Grito, enlouquecido, embalando meu irmão nos braços. Ele me lança um olhar esgazeado e levanta lentamente a mão. Levo alguns segundos para entender que ele está apontando para a janela. Olho através do vidro, sem entender bem, e vejo nossa casa. Tenho um pressentimento que não consigo traduzir em palavras. Só sinto um impulso de correr para a sede.

-Aguente firme - balbucio. - Vou pedir ajuda!

Deposito com cuidado o corpo maltratado de Sean, no chão, antes de sair gritando o nome de nosso pai. Se tivesse prestado atenção ao gesto de Sean, se não estivesse tão desesperado, teria entendido o que meu irmão tentara me prevenir... Ele estava lá, na casa, esperando por mim.

Irrompo cozinha adentro só para dar de cara com o corpo de minha mãe estendido no chão, perto da geladeira. Há alimentos caídos e esparramados por toda a parte. Uma garrafa de leite foi espatifada. A porta da geladeira está aberta, ocultando parte do corpo dela... Num instante, percebo que seu estado é pior do que o de Sean. Eu só consigo identificá-la por causa do vestido e do avental florido, pois está totalmente coberta de sangue... Além de faltar uma parte substancial para reconhecimento.

Pois é...

Minhas pernas bambeiam, enquanto me forço a dar os passos necessários para me aproximar dela e examinar o cenário. A cabeça foi completamente separada do corpo, e está... Olho ao redor, procurando... Meu Deus! A cabeça foi abandonada dentro da pia.

Agarro meus cabelos e os puxo com força. Talvez uma dose de dor me faça acordar daquele pesadelo. Vertigens ameaçam me derrubar, mas eu resisto. Dou meia-volta e começo a correr sem saber ao certo aonde ir, ou que atitude tomar.

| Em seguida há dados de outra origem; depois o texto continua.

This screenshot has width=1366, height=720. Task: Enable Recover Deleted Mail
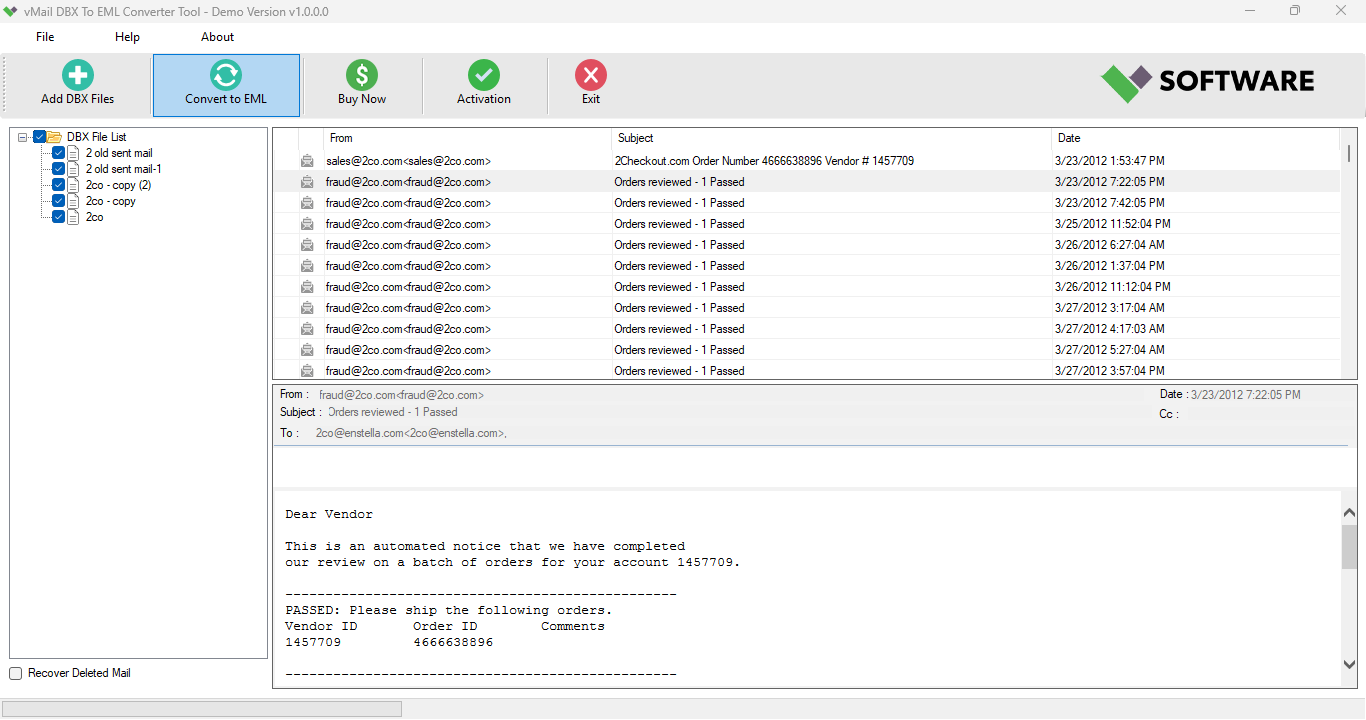point(15,672)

Assim que alcanço a sala, deparo-me com o meu pai. Sua cabeça também foi arrancada, mas permanece pendurada pela pele. A risada sacode o meu peito, a princípio, baixinho... E vai aumentando de volume, sem que eu tenha qualquer controle. Então a gargalhada eclode histérica, e eu não consigo mais parar. Estou sonhando, é claro. Sei que eu vou acordar a qualquer momento e perceber que o dia nem tinha começado. Aquilo não pode estar acontecendo. Não pode! Eu estou tendo um pesadelo ridículo.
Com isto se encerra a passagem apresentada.